Know the denial codes and then set a course for appeal when applicable.
All explanations of benefits (EOBs) for denials are not alike, and if you can’t distinguish between them, your appeals could be worthless. Review these common EOB denials and respond adequately to ensure that you don’t let any reimbursement opportunities fall through the cracks.
N643 Denial: The services billed are considered Not Covered or Non-Covered (NC) in the applicable state fee schedule
Your response: Don’t appeal. Bill the patient if you have an ABN.
You don’t have to worry about appealing denials with the “non-covered” denial. It means the contract between the subscriber (that is, the patient) and insurer says that the insurance won’t cover the patient’s cost for this service. Your insurer hasn’t short-changed you or violated your contract. If you see this denial code on your EOB, you can bill the patient, but only if you had the patient sign an advance beneficiary notice (EOB) at the time of service.

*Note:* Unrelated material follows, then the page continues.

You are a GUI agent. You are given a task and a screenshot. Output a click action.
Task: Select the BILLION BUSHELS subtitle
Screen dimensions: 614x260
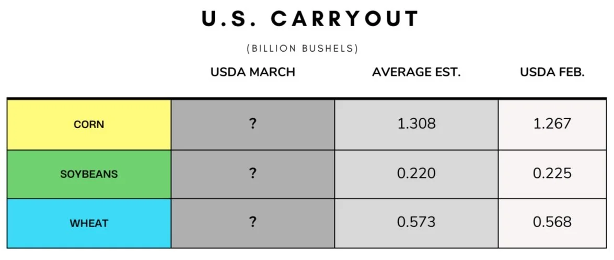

M81 Denial: You are required to code to the highest level of specificity
Your response: Check your ICD-9 codes. Appeal if there are no higher levels.
Correct coding requires that you code as specifically as possible. That means your physician should assign the most precise ICD-9 code to a service. You cannot justify a service with a four-digit diagnosis code when ICD-9 requires a more specific five-digit code to describe the patient’s condition.
Using the fourth or fifth digit when it is required--or just when you do have that information--is an important concept to follow. Make sure you review the entire record when determining the specific reasons for the encounter and the conditions the physician treated.
Don’t assume what isn’t in the medical record. For instance, If you are coding for deep vein thrombosis (DVT), you cannot simply report 453.4 because four digits alone don’t make for a complete diagnosis. Instead, you must specify a fifth digit of 0 (for DVT of unspecified vessels of lower extremity), 1 (for DVT of proximal lower extremity) or 2 (for DVT of distal lower extremity). If the medical record does not allow you to code to the required level of specificity, check with the reporting physician for guidance.
ICD-10 heads up: If you’re prepping now to eliminate this rule under ICD-10, think again. The new diagnosis coding system, much like the current one, will require you to always code to the highest level of specificity as well.
N661 Denial: Documentation does not support that the services rendered were medically necessary.
Your response: Check your diagnosis codes. If the denial appears as a downcoded claim, appeal it.
This denial code tells you that the physician’s notes don’t support the service, and this can often be tracked back to a diagnosis code that isn’t considered payable under the CPT codes you reported. An example of improperly diagnosed claims would be an encounter form listing a sprained ankle diagnosis first, and fever second, to justify a urinalysis. The fever and any other applicable symptoms need to occupy the primary diagnosis spot to support medical necessity for the urinalysis.
Appeal “not medically necessary” denials on downcoded claims. Insurance companies may say a diagnosis doesn’t support a particular level of service, but they can’t determine a level of service based on a diagnosis code without looking at documentation. Appeal these claims, but check to see that you’re using the most specific diagnoses codes for all documentation, and avoid unspecified diagnosis codes.
M15 Denial: Separately billed services/tests have been bundled as they are considered components of the same procedure. Separate payment is not allowed.
Your response: Check the National Coding Correct Initiative (NCCI) edits.
Make sure insurers are following CPT and the NCCI edits on these claims. Insurance companies shouldn’t make up their own bundles, unless, of course, they explicitly add them to a contract you approve.
Look out for denials for bundled services that the most recent quarter of NCCI edits rescinded. Check to see if your payers are up-to-date on what the NCCI edits have withdrawn as well as bundled.
MA22 Denial: Payment of less than $1.00 suppressed
Your response: Wait for your next payment and ensure that the money is in it.
When your MAC sends you this denial code, it means that the payment due to you is below one dollar, and therefore the MAC is holding the payment. However, it doesn’t mean that you can say goodbye to that pocket change, since every practice knows that these amounts can add up to significant cash over time. Instead, your payer will simply hold the money until the next time you’re due a reimbursement payment. The money should be included in that next check.
Therefore, if you get this denial code, sit tight. Before appealing or contacting your payer, wait to see if the money is included in your next reimbursement check. If not, then contact the MAC.